▶ TASKS TO CARRY OUT
A) Reproduce the passage of the algae thread starting with "In my tank the" and going on through "Estimative Index Method.".
B) Answer these questions from the algae thread:
(i) Which canister filter does the first post list, and at what flow rate?
(ii) What flow rate does PARAGUAY give for the external filter already in use?
(iii) Which two plants does GGlass name as not growing much?

▶ EXTRACT
----------------------------------------
# Thread/Hair Algae Problem - Please Help!



## GGlass (1 Apr 2019)

Hello to all,

In my tank the main problem is thread algae. I cannot find the solution is anyone can help me to solve?

My tank info;

*80x40x50h High Tech
*48 watt power led (1 watt each different colors mostly 6500 k cold white) DIY
*CO2 tube 1 lt with selenoid valve opens 2 hours before lights.
*Eheim 2213 400 lt/h canister filter.
*DIY NPK + Seachem Iron + Reeflowers Trace with Estimative Index Method.
*Only Hagen
*8 Hours lighting directly.
 substrade.








SM-G930F cihazımdan Tapatalk kullanılarak gönderildi


----------



## PARAGUAY (1 Apr 2019)

Difficult to actually be definitive but as your ,off the images,plants  look in quite good health why not try reducing lighting period a couple of hours, gathering as much algae,toothbrush works well,every day by hand,the experts often cite CO2 not getting to all areas of the aquarium so why not try a small wavemaker or powerhead to increase flow?Moving the drop checker around should tell you something.I had a lot of hair algae problems and tried a small internal filter as well as already the 2000l/h external. the hair algae all but disapeared,the addition of the internal wasnt pretty but did the job. Assuming your weekly W/C regime try more W/Cs


----------



## GGlass (2 Apr 2019)

PARAGUAY said:


> Difficult to actually be definitive but as your ,off the images,plants  look in quite good health why not try reducing lighting period a couple of hours, gathering as much algae,toothbrush works well,every day by hand,the experts often cite CO2 not getting to all areas of the aquarium so why not try a small wavemaker or powerhead to increase flow?Moving the drop checker around should tell you something.I had a lot of hair algae problems and tried a small internal filter as well as already the 2000l/h external. the hair algae all but disapeared,the addition of the internal wasnt pretty but did the job. Assuming your weekly W/C regime try more W/Cs


Thank you so much for your comments. Yes my plants look quite good health but I think as you say there is a flow problem almost no wave in the tank. Plants never moves. My tank is not glass to glass so I can not change the direction of the lily pipe for the flow. I ordered a wave maker to try and increase the flow. I hope it will helps. I can also see the water is little bit cloudly in these days not so clear. I cleaned the external filter a few days ago and change the stuff in it. It also make some chaos. I take off the hair algae with the tooth brush it works well bu I get bored of this. For the lighting I am not sure that it seems to high? I don't know. Also some of my plants not grow much. Like Rotala Wallichii and Palustris cuba. They don't grow much and not so reddish.
----------------------------------------
▶ PROVIDED DATA
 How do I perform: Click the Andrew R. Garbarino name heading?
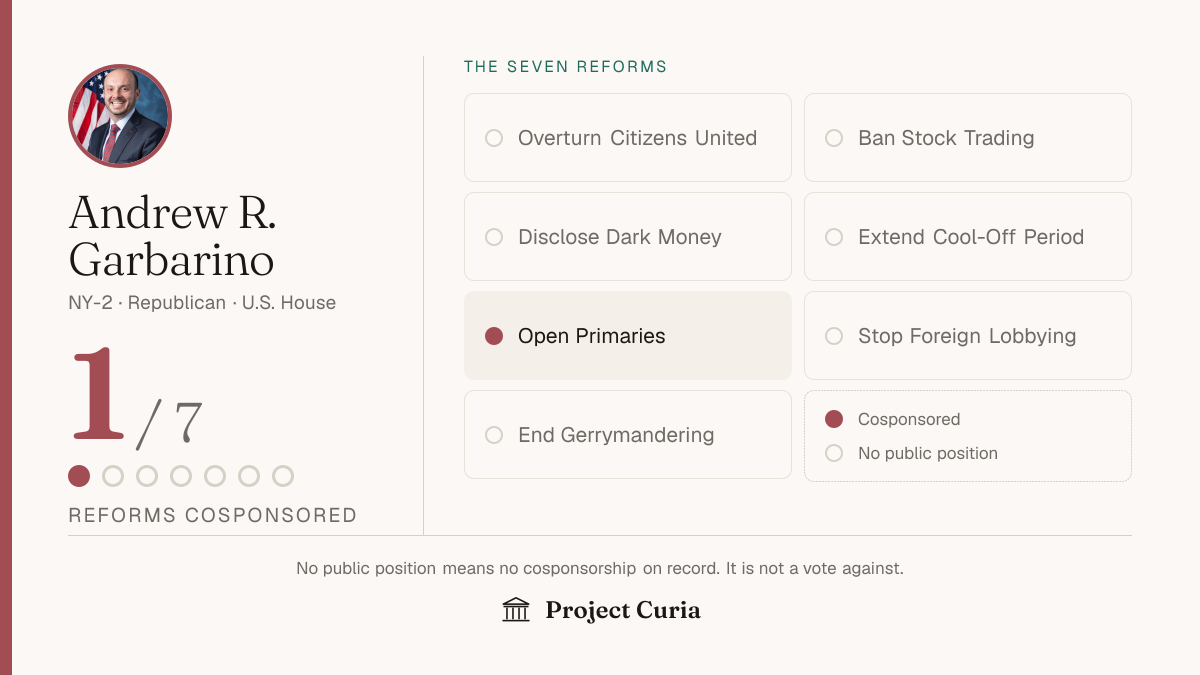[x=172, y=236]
----------------------------------------
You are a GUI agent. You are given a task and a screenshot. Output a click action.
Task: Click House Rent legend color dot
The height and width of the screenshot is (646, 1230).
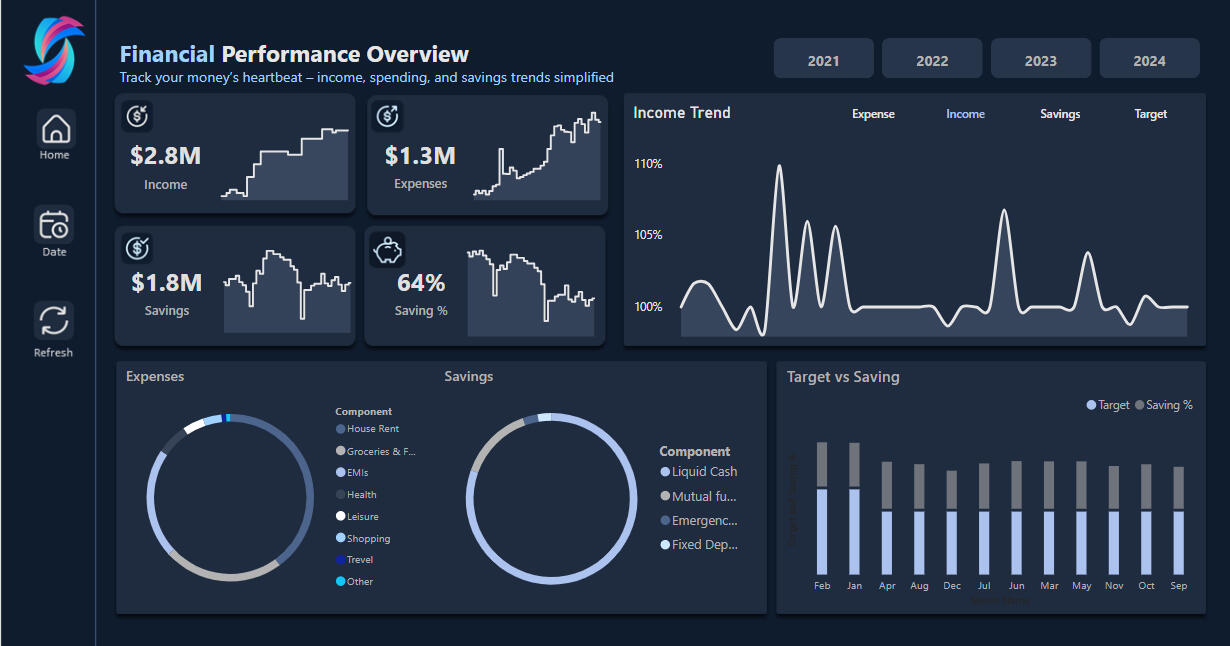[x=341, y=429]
----------------------------------------
▶ ANSWERS PER TASK
A)
In my tank the main problem is thread algae. I cannot find the solution is anyone can help me to solve?

My tank info;

*80x40x50h High Tech
*48 watt power led (1 watt each different colors mostly 6500 k cold white) DIY
*CO2 tube 1 lt with selenoid valve opens 2 hours before lights.
*Eheim 2213 400 lt/h canister filter.
*DIY NPK + Seachem Iron + Reeflowers Trace with Estimative Index Method.

B)
(i) An Eheim 2213, rated at 400 lt/h.
(ii) 2000 l/h.
(iii) Rotala Wallichii and Palustris cuba.